Page last updated at 11:16 GMT, Tuesday, 26 October 2010 12:16 UK

Q&A: Basic state pension

A pensioner
The state pension increases in line with prices

As part of its understanding pensions series, the BBC News website provides an introduction to the basic state pension.

What is the basic state pension?

The basic state pension is paid to men at 65.

It was paid to women at 60 but since April 2010 has been undergoing a process of equalisation.

So women's state pension age (SPA) is being gradually increased so that it too will reach 65, by November 2018.

Then, both men and women will see their SPA rise gradually to 66 by April 2020.

How much is it worth?

The full weekly rates are (year to April 2011):

  • Single person: £97.65

This is payable to women and women who fulfil the National Insurance (NI) contribution requirements.

A married couple may therefore receive a maximum of £195.30 a week.

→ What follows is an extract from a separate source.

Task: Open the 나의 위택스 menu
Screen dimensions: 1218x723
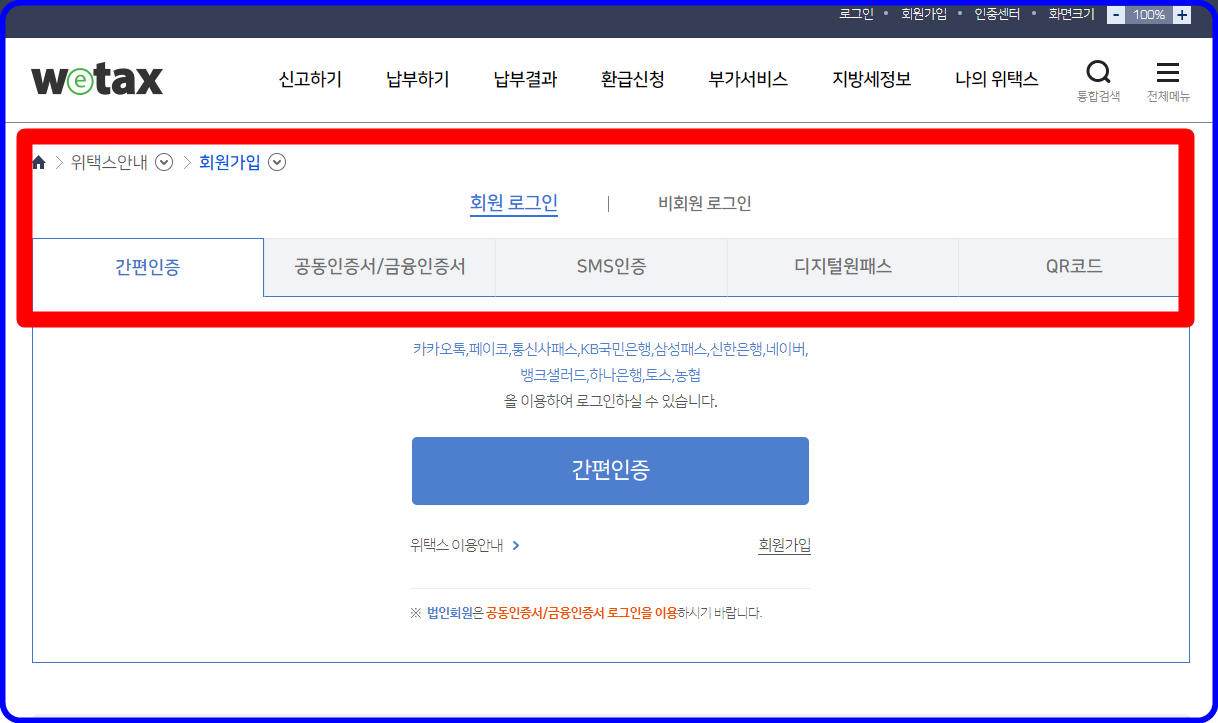Action: (x=997, y=79)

However there is also a so-called couple's pension of £156.15.

This is available when one person has paid their full NI contributions and their spouse has not paid enough, or possibly none at all, to get a pension in their own right.

In that case they can get £58.50, which is based on their spouse's full NI contributions, in addition to their spouse's own pension of £97.65.

Will I get the full basic state pension?

Not necessarily.

What you get will depend on your National Insurance (NI) contributions.

Your pension depends on how long you have worked for and the number of "qualifying years" you have.

From April 2010, you will need 30 qualifying years for a full basic State Pension.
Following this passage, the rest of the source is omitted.